Questo fatto è capitato anni fa, ma ultimamente situazioni come queste si ripetono spesso e fanno pensare. Stavo nel cortile di casa centrale del Patronato in attesa di una che aveva preso appuntamento con me, quando una signora si avvicina e fa: «Don Davide? È da tanto che volevo vederti».
Non ho idea di chi sia, ma ammetto che la mia età possa anche provocare certe defaillances della memoria. Aspetto che mi offra qualche spunto: lei parla e parla; io ascolto attentamente, ma dopo un quarto d’ora non so chi è né come si chiama.
Con lei c’è un adolescente, allora cerco di uscire dall’impasse chiedendole chi sia: «È Alex» fa lei. A questo punto la gaffe: «È suo figlio?» chiedo.
Lei ride: «Io non ho figli e lui è una lei». Vorrei mordermi la lingua e cerco di rimediare sforzandomi di essere il più cortese possibile e decidendo di parlar del più e del meno, cioè di niente.
Dopo mezz’ora di slalom fra le parole, le due se ne vanno soddisfatte di aver incontrato un imbranato così a modo, mentre io rimango con tutti i miei dubbi: chi è Alex e chi è quella donna? Non l’ho mai saputo.

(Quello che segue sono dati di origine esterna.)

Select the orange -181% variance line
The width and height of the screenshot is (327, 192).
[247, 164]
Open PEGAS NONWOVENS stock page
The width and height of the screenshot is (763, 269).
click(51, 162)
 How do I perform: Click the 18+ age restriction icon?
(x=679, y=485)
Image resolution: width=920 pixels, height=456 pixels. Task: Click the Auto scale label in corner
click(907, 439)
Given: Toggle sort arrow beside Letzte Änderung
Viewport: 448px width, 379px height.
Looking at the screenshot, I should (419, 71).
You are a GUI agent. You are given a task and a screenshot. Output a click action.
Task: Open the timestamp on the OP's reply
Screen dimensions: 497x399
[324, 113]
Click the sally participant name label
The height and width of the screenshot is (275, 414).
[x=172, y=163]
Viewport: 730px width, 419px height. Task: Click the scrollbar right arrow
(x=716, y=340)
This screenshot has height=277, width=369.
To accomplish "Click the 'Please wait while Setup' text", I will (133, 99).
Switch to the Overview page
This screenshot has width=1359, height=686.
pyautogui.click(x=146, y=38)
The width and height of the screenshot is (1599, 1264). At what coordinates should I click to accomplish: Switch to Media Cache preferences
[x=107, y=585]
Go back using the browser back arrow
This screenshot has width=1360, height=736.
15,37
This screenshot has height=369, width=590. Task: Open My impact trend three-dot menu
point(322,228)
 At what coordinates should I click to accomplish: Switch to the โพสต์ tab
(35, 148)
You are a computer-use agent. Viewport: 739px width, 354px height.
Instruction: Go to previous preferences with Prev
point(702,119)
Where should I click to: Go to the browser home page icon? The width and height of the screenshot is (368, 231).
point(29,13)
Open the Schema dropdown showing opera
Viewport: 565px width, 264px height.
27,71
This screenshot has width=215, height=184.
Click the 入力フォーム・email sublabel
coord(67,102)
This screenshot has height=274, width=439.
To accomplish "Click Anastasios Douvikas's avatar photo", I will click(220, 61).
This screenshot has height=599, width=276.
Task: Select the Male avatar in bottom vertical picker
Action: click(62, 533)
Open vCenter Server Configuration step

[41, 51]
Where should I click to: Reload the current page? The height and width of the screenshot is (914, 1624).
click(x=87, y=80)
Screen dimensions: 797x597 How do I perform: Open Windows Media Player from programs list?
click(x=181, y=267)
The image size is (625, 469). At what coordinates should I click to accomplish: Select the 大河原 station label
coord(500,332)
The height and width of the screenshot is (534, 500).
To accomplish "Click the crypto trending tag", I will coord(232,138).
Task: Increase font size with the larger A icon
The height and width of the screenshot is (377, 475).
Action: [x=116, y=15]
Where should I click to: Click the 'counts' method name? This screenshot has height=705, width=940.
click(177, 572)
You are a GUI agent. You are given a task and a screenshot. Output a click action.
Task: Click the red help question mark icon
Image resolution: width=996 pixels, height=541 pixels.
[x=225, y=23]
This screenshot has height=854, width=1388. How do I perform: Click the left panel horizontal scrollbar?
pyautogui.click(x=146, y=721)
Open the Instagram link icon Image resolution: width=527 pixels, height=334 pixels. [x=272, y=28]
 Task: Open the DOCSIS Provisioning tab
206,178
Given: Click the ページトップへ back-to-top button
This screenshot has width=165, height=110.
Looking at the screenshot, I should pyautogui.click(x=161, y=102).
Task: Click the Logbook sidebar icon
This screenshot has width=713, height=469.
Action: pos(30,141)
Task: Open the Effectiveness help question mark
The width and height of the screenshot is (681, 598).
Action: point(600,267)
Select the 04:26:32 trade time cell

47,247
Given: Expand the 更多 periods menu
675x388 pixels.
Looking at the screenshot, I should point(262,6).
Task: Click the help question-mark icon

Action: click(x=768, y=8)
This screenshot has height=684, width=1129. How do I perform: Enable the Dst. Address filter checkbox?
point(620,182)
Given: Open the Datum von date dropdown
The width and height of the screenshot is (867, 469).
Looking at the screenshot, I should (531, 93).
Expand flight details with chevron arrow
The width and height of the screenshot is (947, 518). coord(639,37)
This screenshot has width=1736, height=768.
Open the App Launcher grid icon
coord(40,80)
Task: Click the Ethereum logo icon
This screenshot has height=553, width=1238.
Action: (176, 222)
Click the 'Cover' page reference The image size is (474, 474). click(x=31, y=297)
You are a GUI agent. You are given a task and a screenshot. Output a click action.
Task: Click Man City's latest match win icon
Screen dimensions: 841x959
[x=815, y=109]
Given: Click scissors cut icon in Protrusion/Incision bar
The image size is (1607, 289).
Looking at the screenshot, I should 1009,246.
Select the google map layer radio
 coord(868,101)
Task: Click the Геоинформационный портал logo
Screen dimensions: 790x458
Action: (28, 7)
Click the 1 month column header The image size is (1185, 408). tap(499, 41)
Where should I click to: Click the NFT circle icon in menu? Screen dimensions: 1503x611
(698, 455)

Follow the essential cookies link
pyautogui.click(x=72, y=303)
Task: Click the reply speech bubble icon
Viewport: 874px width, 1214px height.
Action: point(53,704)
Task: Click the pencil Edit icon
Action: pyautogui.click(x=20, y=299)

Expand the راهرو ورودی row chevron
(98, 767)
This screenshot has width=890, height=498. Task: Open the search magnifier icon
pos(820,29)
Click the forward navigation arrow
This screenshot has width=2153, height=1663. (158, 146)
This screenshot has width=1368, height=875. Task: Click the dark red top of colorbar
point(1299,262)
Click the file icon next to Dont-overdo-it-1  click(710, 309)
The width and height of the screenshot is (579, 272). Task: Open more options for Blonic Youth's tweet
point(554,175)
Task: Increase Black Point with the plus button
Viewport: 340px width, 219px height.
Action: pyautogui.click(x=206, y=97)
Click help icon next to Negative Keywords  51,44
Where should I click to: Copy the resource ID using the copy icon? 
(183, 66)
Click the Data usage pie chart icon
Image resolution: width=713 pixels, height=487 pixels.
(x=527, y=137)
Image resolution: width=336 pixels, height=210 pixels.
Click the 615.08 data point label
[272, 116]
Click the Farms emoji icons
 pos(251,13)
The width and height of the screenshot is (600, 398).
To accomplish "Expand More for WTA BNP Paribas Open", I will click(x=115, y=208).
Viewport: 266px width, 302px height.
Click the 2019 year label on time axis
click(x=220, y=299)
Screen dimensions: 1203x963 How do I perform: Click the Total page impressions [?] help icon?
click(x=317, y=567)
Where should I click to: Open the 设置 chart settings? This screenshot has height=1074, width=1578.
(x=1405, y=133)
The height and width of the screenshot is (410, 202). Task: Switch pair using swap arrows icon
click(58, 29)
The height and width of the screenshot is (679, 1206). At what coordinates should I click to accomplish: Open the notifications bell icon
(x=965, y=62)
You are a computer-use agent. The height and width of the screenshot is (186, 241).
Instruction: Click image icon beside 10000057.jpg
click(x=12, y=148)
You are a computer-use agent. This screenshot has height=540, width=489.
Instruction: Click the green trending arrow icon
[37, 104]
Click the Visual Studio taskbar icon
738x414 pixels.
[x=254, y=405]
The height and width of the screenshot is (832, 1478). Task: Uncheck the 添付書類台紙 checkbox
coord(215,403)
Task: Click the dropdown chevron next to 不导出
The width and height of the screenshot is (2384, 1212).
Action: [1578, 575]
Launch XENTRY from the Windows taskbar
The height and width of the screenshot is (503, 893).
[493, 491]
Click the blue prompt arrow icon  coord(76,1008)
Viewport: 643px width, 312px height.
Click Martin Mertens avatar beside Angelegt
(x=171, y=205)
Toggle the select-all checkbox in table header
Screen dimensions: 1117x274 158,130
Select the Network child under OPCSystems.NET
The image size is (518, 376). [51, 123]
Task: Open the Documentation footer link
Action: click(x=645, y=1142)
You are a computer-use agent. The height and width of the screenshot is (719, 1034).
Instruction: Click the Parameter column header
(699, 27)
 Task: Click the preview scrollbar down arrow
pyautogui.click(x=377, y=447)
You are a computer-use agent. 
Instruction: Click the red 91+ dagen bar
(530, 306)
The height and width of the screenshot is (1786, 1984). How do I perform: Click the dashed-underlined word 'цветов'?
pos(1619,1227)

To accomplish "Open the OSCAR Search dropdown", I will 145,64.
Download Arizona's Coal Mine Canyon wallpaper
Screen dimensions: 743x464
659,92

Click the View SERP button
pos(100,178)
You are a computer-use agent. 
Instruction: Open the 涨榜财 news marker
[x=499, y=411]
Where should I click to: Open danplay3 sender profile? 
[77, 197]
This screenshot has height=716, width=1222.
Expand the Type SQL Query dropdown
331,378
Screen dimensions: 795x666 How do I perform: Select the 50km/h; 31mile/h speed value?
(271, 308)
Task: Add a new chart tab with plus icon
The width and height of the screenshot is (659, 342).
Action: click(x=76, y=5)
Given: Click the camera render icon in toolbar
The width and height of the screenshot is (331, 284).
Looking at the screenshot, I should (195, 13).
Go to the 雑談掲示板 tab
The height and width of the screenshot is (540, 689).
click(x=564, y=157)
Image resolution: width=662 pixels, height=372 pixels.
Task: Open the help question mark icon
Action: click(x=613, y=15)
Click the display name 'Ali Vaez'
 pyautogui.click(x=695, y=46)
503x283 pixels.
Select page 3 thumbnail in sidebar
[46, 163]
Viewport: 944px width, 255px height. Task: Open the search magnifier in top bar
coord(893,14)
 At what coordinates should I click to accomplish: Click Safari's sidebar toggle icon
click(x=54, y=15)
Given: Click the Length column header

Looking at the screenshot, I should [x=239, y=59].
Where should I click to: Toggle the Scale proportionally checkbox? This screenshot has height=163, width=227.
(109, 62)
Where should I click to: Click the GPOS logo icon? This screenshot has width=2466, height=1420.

Subito dopo arriva la signora a cui avevo dato appuntamento: «Scusi il ritardo» mi fa. E parla di suo figlio che la fa ammattire, ma parla anche di sé e della sua famiglia con sincerità e fiducia. «Ecco un caso normale» penso dentro di me.
Alla fine ho capito chi era la donna e chi suo figlio. Lei se ne è andata via sollevata e io contento di aver incontrato vere persone.